> _What is expected_
The answer must consist solely of the line containing "Open the course" and every line after it in the records below, through the last, each reproduced exactly.

> _Material supplied_
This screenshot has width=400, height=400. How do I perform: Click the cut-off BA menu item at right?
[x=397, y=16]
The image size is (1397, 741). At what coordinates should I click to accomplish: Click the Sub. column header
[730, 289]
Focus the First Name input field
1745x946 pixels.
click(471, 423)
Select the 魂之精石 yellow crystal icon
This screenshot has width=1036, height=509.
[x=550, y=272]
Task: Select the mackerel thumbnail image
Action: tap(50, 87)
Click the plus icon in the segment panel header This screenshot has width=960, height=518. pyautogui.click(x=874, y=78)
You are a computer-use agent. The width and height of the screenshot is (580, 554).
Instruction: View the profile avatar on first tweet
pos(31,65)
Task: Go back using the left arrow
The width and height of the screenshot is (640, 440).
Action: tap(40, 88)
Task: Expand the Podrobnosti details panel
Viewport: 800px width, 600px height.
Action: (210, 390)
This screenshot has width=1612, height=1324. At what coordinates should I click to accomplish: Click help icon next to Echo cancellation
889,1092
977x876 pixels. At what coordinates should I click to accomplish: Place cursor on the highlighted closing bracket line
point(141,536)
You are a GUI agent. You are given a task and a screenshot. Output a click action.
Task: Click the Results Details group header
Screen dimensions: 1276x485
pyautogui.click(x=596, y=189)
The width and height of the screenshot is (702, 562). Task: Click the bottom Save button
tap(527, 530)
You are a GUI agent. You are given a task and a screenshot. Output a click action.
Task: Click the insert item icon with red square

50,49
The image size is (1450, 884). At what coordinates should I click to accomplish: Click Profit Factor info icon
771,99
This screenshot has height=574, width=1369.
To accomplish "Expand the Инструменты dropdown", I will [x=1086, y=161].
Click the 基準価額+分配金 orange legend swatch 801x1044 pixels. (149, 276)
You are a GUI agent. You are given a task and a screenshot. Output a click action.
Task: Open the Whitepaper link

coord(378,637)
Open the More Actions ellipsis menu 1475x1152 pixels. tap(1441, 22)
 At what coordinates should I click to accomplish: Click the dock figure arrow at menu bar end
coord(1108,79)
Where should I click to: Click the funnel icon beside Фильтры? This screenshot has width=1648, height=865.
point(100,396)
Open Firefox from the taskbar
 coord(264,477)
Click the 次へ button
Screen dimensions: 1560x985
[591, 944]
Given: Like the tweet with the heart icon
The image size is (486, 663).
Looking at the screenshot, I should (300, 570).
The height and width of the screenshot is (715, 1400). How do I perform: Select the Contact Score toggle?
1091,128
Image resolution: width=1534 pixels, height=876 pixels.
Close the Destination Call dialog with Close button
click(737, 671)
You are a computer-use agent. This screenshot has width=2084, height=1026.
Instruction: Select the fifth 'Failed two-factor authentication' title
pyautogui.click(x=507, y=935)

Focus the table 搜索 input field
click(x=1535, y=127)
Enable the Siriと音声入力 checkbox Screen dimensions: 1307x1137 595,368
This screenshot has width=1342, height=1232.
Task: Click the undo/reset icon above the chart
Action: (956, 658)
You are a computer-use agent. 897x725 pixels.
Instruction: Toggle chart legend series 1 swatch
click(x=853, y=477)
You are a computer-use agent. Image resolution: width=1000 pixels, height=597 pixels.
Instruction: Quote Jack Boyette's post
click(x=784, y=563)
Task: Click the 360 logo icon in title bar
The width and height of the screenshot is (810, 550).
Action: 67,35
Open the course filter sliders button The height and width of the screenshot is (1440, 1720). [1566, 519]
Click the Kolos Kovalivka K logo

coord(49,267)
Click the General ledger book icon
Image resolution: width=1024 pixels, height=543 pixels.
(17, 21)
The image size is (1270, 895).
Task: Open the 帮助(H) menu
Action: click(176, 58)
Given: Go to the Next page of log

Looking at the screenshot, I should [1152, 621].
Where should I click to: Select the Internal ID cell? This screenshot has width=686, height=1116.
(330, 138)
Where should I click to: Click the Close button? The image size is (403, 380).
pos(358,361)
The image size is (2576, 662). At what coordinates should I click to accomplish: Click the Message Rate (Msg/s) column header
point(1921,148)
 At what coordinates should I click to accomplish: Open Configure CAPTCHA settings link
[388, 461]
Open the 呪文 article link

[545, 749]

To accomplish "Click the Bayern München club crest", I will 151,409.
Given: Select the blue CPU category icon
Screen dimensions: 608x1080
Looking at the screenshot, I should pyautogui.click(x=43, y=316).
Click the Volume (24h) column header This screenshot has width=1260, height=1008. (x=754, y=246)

> _Exercise solution_
Open the course filter sliders button The height and width of the screenshot is (1440, 1720). [1566, 519]
Click the Kolos Kovalivka K logo

coord(49,267)
Click the General ledger book icon
Image resolution: width=1024 pixels, height=543 pixels.
(17, 21)
The image size is (1270, 895).
Task: Open the 帮助(H) menu
Action: click(176, 58)
Given: Go to the Next page of log

Looking at the screenshot, I should [1152, 621].
Where should I click to: Select the Internal ID cell? This screenshot has width=686, height=1116.
(330, 138)
Where should I click to: Click the Close button? The image size is (403, 380).
pos(358,361)
The image size is (2576, 662). At what coordinates should I click to accomplish: Click the Message Rate (Msg/s) column header
point(1921,148)
 At what coordinates should I click to accomplish: Open Configure CAPTCHA settings link
[388, 461]
Open the 呪文 article link

[545, 749]

To accomplish "Click the Bayern München club crest", I will 151,409.
Given: Select the blue CPU category icon
Screen dimensions: 608x1080
Looking at the screenshot, I should pyautogui.click(x=43, y=316).
Click the Volume (24h) column header This screenshot has width=1260, height=1008. (x=754, y=246)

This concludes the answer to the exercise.